Nastała przedzimowa stagnacja. Leje, leje, leje. Nie wiadomo czy pakować zwierzęta do arki i z czasem wypuszczać gołębicę, czy jak co roku, przeczekać wiejącolejący listopad z nadzieją, że przecież to się musi kiedyś skończyć.
Halloween w tym roku przebiegł nadzwyczaj spokojnie. Nikomu się już nie chce, czy jak? Było jedno straszenie.
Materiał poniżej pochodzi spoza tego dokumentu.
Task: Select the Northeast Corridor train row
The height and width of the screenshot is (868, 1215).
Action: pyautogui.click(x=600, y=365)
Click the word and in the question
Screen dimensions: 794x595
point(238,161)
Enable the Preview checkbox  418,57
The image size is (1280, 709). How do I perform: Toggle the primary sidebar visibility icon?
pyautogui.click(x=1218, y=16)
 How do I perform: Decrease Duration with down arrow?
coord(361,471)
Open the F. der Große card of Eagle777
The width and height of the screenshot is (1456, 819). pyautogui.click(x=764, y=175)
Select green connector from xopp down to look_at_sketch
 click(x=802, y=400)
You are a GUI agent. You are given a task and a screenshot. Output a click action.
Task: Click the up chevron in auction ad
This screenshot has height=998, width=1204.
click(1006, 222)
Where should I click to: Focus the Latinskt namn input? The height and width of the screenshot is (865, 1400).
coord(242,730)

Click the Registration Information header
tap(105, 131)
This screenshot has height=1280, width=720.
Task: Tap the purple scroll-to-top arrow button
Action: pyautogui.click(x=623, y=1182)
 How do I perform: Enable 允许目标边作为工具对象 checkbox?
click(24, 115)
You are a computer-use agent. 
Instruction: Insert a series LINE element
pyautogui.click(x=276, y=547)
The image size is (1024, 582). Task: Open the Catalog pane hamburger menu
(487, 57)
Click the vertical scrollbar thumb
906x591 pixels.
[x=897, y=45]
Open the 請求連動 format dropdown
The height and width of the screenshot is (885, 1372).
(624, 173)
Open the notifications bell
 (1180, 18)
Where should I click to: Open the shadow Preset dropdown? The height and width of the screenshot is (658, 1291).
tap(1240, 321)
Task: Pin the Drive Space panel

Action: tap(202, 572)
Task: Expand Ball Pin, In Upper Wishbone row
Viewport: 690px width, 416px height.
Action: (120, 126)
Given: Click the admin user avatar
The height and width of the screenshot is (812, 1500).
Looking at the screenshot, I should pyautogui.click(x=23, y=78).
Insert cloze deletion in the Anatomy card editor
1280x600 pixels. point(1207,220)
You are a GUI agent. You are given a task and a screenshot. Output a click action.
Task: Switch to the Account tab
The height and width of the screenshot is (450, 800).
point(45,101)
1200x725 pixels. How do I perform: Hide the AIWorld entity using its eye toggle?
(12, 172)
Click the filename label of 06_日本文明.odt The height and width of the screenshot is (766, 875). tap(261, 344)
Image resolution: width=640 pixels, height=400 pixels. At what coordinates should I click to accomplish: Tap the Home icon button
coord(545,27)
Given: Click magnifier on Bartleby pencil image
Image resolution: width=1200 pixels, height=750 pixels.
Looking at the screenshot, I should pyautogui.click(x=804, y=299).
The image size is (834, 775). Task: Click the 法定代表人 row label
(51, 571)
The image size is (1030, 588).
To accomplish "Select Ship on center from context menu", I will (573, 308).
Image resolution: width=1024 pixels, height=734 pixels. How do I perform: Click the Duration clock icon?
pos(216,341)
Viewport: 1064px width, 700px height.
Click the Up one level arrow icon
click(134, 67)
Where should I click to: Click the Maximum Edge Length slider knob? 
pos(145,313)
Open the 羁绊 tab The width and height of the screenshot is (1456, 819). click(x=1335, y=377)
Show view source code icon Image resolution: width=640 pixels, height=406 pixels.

Pomijając Prześwietnego Pierwszego Męża, który straszy mnie co dnia.
Młody po osiągnięciu niejakiej pełnoletności przestał się wyprowadzać z domu, a i obiecywanych zakupów alkoholu w ilościach hurtowych, tudzież hulanek do białego rana nie widać. Może chociaż trafkę pali?
8 komentarzy:
Zośko, a może facet znalazł te lepsza połówkę?
Zośka, sprawdź mu komputer, moze siedzi w jakimś mmo ? :P (może u mnie? ;>)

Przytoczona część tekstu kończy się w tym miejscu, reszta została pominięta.